Favourite music evokes same feelings as good food or drugs

This article is more than 13 years old
Scientists show how the brain reacts to favourite tunes

Ever had goosebumps or felt euphoric chills when listening to a piece of music? If so, your brain is reacting to the music in the same way as it would to some delicious food or a psychoactive drug such as cocaine, according to scientists.

The experience of pleasure is mediated in all these situations by the release of the brain's reward chemical, dopamine, according to results of experiments carried out by a team led by Valorie Salimpoor of McGill University in Montreal, Canada, which are published today in Nature Neuroscience.

Music seems to tap into the circuitry in the brain that has evolved to drive human motivation – any time we do something our brains want us to do again, dopamine is released into these circuits. "Now we're showing that this ancient reward system that's involved in biologically adaptive behaviours is being tapped into by a cognitive reward," said Salimpoor.

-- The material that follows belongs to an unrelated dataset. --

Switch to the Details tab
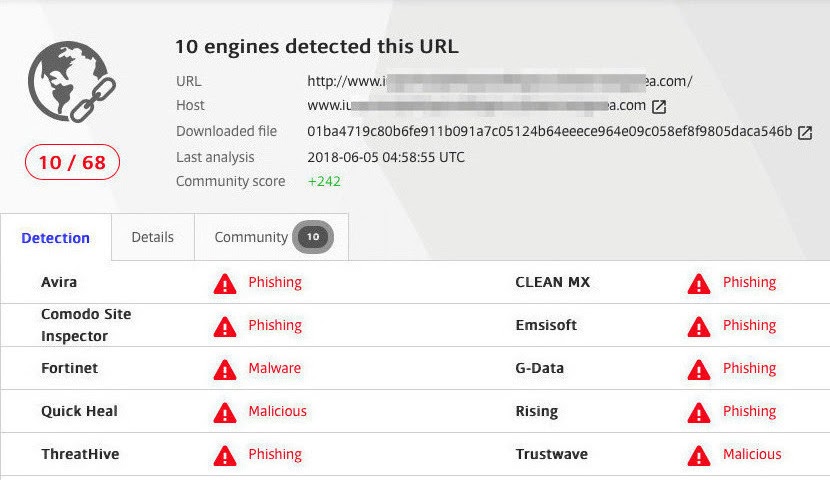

She said music provided an intellectual reward, because the listener has to follow the sequence of notes to appreciate it. "A single tone won't be pleasurable in isolation. However, a series of single tones arranged in time can become some of the most pleasurable experiences that humans have ever reported. That's amazing because it suggests that somehow our cerebral cortex is following these tones over time and there must be a component of build-up, anticipation, expectation."

In the experiment, participants chose instrumental pieces of music that gave them goosebumps, but which had no specific memories attached to them. Lyrics were banned because the researchers did not want their results confounded by any associations participants might have had to the words they heard.

The pieces chosen ranged from classical to rock, punk and electronic dance music. "One piece of music kept coming up for different people – Barber's Adagio for Strings," said Salimpoor. It was the favourite classical piece and a remix of the tune was the most popular in the dance, trance and techno genres.

As the participants listened to their music, Salimpoor's team measured a range of physiological factors including heart rate and increases in respiration and sweating. She found that the participants had a 6-9% relative increase in their dopamine levels when compared with a control condition in which the participants listened to each other's choices of music. "One person experienced a 21% increase. That demonstrates that, for some people, it can be really intensely pleasurable," she said.

In previous studies with psychoactive drugs such as cocaine, Salimpoor said relative dopamine increases in the brain had been above 22%, while a relative increase of up to 6% was experienced when eating pleasurable meals.

Salimpoor and her colleagues concluded: "If music-induced emotional states can lead to dopamine release, as our findings indicate, it may begin to explain why musical experiences are so valued. These results further speak to why music can be effectively used in rituals, marketing or film to manipulate hedonistic states. Our findings provide neurochemical evidence that intense emotional responses to music involve ancient reward circuitry and serve as a starting point for more detailed investigations of the biological substrates that underlie abstract forms of pleasure."